• _Text section_
**********

Genetic algorithms are used to generate high-quality solutions for optimization and search problems.

It stimulates the natural selection(survival of the fittest), which means the species who can adapt to the changes in the environment are able to survive and reproduce and go to the next generation.

Each generation has many individuals and each individual represents a point in search space and it’s possible solutions. Each individual is represented as a string of character/integer/float/bits.

GAs are not good for all kinds of problems. They’re best for problems where there is a clear way to evaluate fitness. If your search space is not well constrained or your evaluation process is computationally expensive, GAs may not find solutions in a sane amount of time.

The process of using genetic algorithms goes like this:

Determine the problem and goal

Break down the solution to bite-sized properties (genomes)

Build a population by randomizing said properties

Evaluate each unit in the population

Selectively breed (pick genomes from each parent)

**********

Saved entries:
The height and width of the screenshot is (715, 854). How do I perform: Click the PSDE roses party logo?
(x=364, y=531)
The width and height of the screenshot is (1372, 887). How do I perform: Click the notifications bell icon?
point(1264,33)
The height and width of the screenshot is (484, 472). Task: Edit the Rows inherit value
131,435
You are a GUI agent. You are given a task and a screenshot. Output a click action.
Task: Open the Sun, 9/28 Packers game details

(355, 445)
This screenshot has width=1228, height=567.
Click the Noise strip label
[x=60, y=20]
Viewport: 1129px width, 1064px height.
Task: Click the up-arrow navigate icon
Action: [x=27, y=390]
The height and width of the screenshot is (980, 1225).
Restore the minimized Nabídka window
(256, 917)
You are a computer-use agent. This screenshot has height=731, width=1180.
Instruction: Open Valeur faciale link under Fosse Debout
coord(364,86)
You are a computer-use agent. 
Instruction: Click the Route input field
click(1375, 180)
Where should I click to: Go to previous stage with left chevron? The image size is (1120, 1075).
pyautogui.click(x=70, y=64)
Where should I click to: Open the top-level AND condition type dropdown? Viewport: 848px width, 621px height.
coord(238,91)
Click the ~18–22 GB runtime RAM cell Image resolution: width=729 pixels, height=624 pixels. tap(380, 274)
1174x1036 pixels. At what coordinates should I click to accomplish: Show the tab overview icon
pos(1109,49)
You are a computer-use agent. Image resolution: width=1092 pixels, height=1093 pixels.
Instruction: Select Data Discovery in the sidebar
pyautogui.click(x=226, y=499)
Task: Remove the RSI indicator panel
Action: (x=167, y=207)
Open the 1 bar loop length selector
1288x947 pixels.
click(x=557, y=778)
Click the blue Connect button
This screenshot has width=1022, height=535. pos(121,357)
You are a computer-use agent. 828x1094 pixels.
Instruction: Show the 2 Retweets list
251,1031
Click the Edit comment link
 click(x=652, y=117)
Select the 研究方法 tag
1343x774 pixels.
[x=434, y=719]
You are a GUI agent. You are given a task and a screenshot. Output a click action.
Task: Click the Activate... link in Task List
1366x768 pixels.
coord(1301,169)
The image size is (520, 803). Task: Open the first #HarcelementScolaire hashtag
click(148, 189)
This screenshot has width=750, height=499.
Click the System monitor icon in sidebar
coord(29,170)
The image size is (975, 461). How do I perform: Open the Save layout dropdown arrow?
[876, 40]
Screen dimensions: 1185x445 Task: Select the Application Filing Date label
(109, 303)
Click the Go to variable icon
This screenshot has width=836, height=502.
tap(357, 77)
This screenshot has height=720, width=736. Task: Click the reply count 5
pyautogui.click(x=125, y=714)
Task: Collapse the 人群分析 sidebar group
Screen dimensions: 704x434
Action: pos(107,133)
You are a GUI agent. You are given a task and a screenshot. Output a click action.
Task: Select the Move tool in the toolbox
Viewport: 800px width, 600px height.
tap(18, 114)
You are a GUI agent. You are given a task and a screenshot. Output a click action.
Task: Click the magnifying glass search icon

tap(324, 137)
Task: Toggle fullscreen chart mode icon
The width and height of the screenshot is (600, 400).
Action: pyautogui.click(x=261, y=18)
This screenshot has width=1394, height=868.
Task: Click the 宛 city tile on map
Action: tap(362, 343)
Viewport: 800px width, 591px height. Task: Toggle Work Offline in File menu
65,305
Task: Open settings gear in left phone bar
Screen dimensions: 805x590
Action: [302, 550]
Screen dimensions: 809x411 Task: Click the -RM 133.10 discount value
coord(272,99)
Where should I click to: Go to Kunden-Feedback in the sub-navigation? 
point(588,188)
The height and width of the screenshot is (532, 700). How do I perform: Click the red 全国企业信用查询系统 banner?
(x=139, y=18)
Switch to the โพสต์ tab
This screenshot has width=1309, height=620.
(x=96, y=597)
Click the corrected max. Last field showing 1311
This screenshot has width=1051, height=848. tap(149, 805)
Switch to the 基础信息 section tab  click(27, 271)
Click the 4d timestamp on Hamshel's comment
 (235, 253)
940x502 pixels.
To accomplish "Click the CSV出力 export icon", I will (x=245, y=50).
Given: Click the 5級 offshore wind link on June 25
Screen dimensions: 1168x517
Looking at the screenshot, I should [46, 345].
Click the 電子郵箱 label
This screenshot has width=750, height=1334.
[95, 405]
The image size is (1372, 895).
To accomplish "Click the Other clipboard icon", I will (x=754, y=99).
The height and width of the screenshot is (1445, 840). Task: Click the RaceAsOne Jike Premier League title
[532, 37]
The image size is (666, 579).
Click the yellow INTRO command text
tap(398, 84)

**********

• _Exercise prompt_
Answer these questions about the genetic algorithms text:
(a) What is each individual represented as?
(b) For which problems are GAs said to be best?
(c) What step comes right after "Build a population by randomizing said properties"?

• _Answer box_
(a) A string of character/integer/float/bits.
(b) Problems where there is a clear way to evaluate fitness.
(c) Evaluate each unit in the population.